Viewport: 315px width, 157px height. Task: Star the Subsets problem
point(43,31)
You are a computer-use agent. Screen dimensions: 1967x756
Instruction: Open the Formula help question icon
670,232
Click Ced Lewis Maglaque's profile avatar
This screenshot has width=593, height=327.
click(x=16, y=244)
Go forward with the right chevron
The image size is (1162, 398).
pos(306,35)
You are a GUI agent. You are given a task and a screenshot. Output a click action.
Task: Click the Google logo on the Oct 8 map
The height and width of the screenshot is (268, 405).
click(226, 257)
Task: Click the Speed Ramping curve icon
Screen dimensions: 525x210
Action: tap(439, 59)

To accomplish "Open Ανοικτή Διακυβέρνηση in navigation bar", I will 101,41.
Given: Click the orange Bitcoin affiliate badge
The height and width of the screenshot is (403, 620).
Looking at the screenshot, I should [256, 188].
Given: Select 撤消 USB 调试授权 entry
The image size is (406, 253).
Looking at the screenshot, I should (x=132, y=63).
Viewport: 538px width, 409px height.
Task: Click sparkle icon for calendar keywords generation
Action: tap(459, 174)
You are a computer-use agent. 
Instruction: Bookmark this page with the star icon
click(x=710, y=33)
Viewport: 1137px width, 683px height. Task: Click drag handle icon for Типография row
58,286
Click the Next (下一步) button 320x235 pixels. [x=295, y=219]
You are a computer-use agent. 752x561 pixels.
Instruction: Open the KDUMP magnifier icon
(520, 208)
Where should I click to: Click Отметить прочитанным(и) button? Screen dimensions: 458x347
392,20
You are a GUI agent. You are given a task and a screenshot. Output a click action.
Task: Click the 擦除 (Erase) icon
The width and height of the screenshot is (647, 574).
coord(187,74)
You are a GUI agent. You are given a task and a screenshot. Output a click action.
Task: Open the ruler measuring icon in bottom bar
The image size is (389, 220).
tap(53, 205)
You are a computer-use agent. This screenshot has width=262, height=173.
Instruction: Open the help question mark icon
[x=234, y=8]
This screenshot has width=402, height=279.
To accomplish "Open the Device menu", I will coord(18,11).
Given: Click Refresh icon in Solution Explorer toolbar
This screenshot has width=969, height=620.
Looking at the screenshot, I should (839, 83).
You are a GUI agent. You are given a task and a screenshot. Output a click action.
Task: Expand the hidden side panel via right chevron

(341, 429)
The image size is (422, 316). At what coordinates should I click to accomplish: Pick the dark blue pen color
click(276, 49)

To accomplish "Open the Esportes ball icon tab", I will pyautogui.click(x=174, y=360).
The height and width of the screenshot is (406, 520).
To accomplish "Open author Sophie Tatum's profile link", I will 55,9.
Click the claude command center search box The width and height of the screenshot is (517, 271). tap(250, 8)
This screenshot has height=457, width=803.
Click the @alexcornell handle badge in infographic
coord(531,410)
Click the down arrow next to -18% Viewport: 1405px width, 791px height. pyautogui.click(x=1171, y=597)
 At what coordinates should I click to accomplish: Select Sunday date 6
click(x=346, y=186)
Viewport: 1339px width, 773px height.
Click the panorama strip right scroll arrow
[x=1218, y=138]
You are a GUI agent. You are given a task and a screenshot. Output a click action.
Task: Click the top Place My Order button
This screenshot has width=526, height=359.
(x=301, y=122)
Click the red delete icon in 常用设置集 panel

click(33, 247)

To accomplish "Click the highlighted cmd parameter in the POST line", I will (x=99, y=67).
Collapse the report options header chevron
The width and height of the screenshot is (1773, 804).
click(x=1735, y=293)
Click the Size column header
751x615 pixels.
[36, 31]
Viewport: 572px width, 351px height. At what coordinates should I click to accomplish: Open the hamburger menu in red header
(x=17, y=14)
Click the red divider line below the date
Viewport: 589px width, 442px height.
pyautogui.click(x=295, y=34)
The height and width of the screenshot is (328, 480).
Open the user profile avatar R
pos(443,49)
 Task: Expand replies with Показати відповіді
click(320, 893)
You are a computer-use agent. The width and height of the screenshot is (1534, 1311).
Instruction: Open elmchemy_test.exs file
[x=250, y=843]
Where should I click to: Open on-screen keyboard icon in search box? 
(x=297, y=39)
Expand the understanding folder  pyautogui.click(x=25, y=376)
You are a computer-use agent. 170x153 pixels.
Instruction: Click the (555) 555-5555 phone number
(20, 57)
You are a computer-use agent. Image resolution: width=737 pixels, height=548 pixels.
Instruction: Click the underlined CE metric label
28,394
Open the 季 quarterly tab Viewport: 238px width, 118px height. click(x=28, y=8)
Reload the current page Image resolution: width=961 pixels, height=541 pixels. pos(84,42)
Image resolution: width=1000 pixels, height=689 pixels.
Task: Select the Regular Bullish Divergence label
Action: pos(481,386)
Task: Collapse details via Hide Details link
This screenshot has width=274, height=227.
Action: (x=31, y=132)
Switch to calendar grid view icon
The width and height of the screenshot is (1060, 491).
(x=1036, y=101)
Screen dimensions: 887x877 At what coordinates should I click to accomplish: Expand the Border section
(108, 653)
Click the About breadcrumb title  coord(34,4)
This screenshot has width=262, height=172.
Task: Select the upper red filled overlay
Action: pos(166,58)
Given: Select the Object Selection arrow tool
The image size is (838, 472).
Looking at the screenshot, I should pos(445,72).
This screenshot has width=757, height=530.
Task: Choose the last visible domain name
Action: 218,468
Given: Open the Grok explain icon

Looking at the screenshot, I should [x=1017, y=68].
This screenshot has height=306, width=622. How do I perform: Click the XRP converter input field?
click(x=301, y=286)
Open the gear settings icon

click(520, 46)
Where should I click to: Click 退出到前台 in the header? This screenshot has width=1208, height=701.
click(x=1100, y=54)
===============
Start at the line containing "Open the user profile avatar R". Repeat it and each line after it, word for word, to the end of the records.

Open the user profile avatar R
pos(443,49)
 Task: Expand replies with Показати відповіді
click(320, 893)
You are a computer-use agent. The width and height of the screenshot is (1534, 1311).
Instruction: Open elmchemy_test.exs file
[x=250, y=843]
Where should I click to: Open on-screen keyboard icon in search box? 
(x=297, y=39)
Expand the understanding folder  pyautogui.click(x=25, y=376)
You are a computer-use agent. 170x153 pixels.
Instruction: Click the (555) 555-5555 phone number
(20, 57)
You are a computer-use agent. Image resolution: width=737 pixels, height=548 pixels.
Instruction: Click the underlined CE metric label
28,394
Open the 季 quarterly tab Viewport: 238px width, 118px height. click(x=28, y=8)
Reload the current page Image resolution: width=961 pixels, height=541 pixels. pos(84,42)
Image resolution: width=1000 pixels, height=689 pixels.
Task: Select the Regular Bullish Divergence label
Action: pos(481,386)
Task: Collapse details via Hide Details link
This screenshot has width=274, height=227.
Action: (x=31, y=132)
Switch to calendar grid view icon
The width and height of the screenshot is (1060, 491).
(x=1036, y=101)
Screen dimensions: 887x877 At what coordinates should I click to accomplish: Expand the Border section
(108, 653)
Click the About breadcrumb title  coord(34,4)
This screenshot has width=262, height=172.
Task: Select the upper red filled overlay
Action: pos(166,58)
Given: Select the Object Selection arrow tool
The image size is (838, 472).
Looking at the screenshot, I should pos(445,72).
This screenshot has width=757, height=530.
Task: Choose the last visible domain name
Action: 218,468
Given: Open the Grok explain icon

Looking at the screenshot, I should [x=1017, y=68].
This screenshot has height=306, width=622. How do I perform: Click the XRP converter input field?
click(x=301, y=286)
Open the gear settings icon

click(520, 46)
Where should I click to: Click 退出到前台 in the header? This screenshot has width=1208, height=701.
click(x=1100, y=54)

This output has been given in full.